*Job*. Add 69 to every coordinate in the answers, then write out all of the data below again, requests included. Leave the pictures out of your answer.

(Text and element pointing data)
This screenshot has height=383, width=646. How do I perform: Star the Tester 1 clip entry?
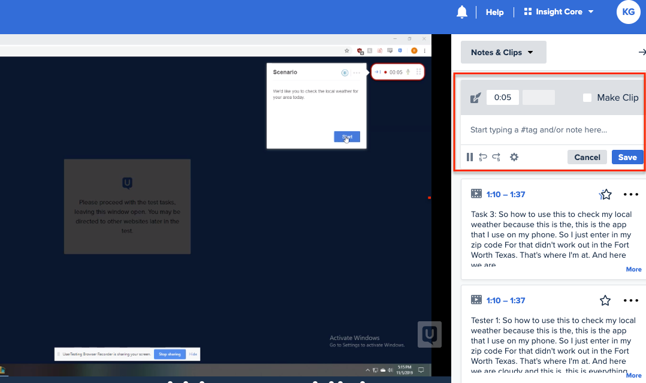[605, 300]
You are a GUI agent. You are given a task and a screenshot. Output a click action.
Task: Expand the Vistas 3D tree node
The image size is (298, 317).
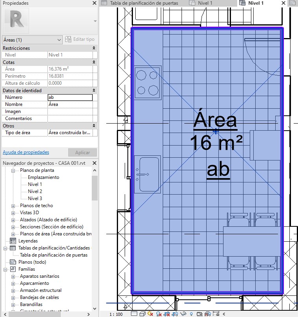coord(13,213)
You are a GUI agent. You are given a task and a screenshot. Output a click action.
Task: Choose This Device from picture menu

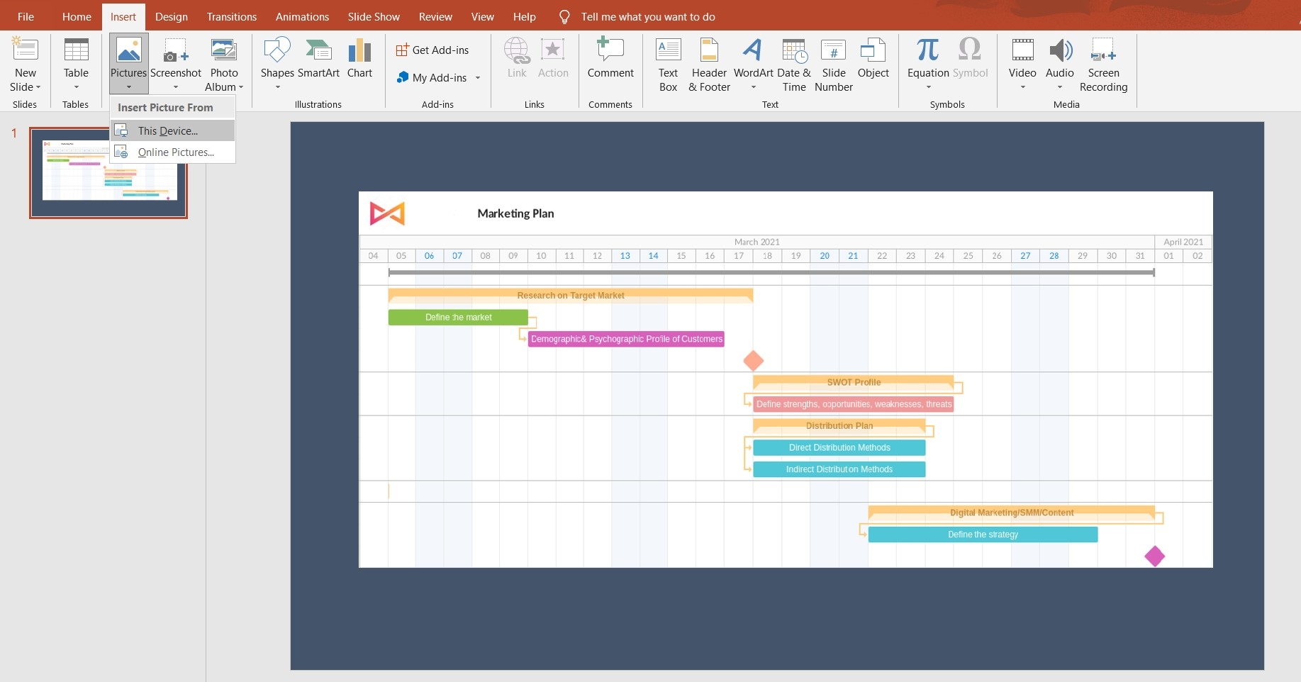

*Answer to this task*.
This screenshot has height=383, width=646. How do I perform: Star the Tester 1 clip entry?
[674, 369]
You are a GUI agent. You are given a task and a screenshot. Output a click action.
Task: Expand the Vistas 3D tree node
The image size is (298, 317).
coord(82,282)
You are a GUI agent. You are given a task and a screenshot. Output a click action.
Task: Choose This Device from picture menu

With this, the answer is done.